# Trecho extraído:

┄┄┄┄┄┄

Mostura com tripla decocção

Na tripla decocção são realizados 3 ciclos de retirada/fervura do mosto. São utilizadas as tr~es principais rampas de temperatura:  parada de acidificação, parada proteica e sacarificação.

Na decocção utilizaremos às seguintes proporções de água e malte:

  • Cervejas claras: em torno de 4.8-5.4 L de água/kg de malte.
  • Cervejas escuras: entre de 3.0-4.0 L de água/kg de malte.

A decocção tripla começa com o aquecimento do mosto em torno de 37°C (por volta de 15 a 30 minutos), esta temperatura ativa a enzima fitase,  que ajuda a abaixar o pH do mosto ao liberar o ácido fosfórico do malte. Enquanto fazemos a parada ácida, começamos a primeira decocção, retirando aproximadamente 1/3 do mosto e colocando na panela de fervura. Aquece-se este mosto lentamente (1°C/min) e realiza-se uma parada de 15-20 minutos em 66°C para conversão de amido, passado este tempo, continua-se o aquecimento até atingir fervura. Note que esse mosto da decocção precisa estar em constante movimentação para não queimar. Para cervejas claras, a decocção ferve por cerca de 15 minutos para cervejas escuras é recomendado ferver por até 40 minutos.

Após a fervura, essa fração de mosto é retornada ao mosto principal, o que elevará a temperatura do mosto para aproximadamente 52°C, atingindo a temperatura de ativação das protease –  parada proteica. Manter por 20 minutos minutos nesta temperatura e retirar mais 1/3 de mosto com a panela de fervura. A temperatura é elevada lentamente até atingir a fervura,mantendo por 15 a 30 minutos, dependendo do estilo da cerveja.

Após retornar a segunda decocção para o mosto principal, a temperatura subirá para aproximadamente 65°C. Nesta temperatura acontece a sacarificação, o mosto deverá ficar nesta temperatura até ocorrer a conversão de todos os amidos (fazer o teste de iodo para verificar a conversão), o que pode ocorrer entre 30 minutos a 1 hora. Após a conversão do amido estar completa, uma terceira decocção é feita (1/3 do mosto) e fervida por 15 a 30 minutos até volta-la ao mosto principal, elevando-o a 77°C – temperatura de mash out (manter por 10 minutos).

A partir daí partimos para a recirculação, lavagem e fervura normalmente.

Abaixo você poderá ver um esquema simplificado de fácil entendimento dos processos da decocção tripla.

┄┄┄┄┄┄

# Detalhes da tarefa:
Liste todas as temperaturas em °C que o texto sobre tripla decocção indica para o mosto, sem incluir a taxa de aquecimento. Siga a ordem em que aparecem.

# Dados fornecidos:
┄┄┄┄┄┄

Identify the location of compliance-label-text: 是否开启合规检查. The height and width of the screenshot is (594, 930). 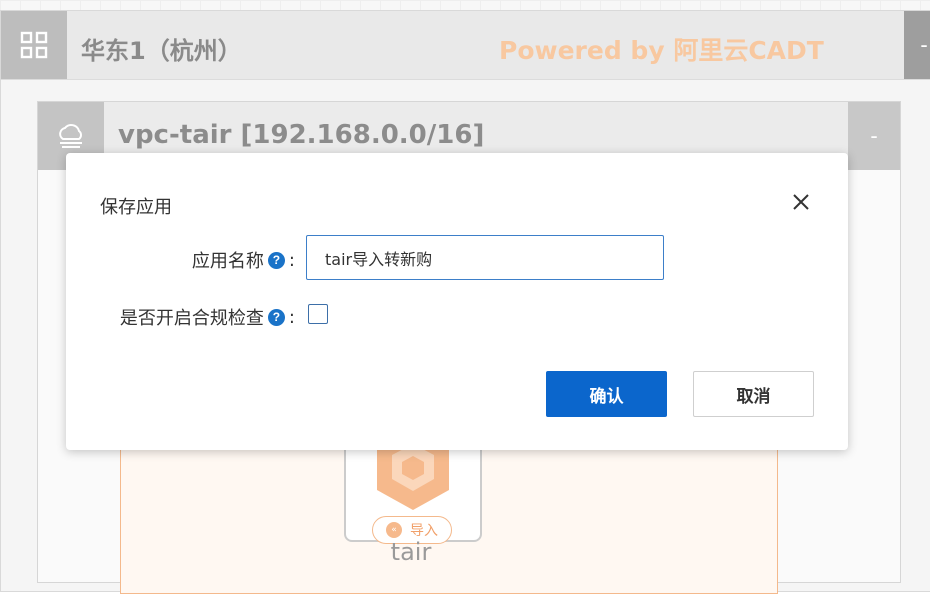
(192, 318).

┄┄┄┄┄┄

# Resultado do exercício:
- 37°C
- 66°C
- 52°C
- 65°C
- 77°C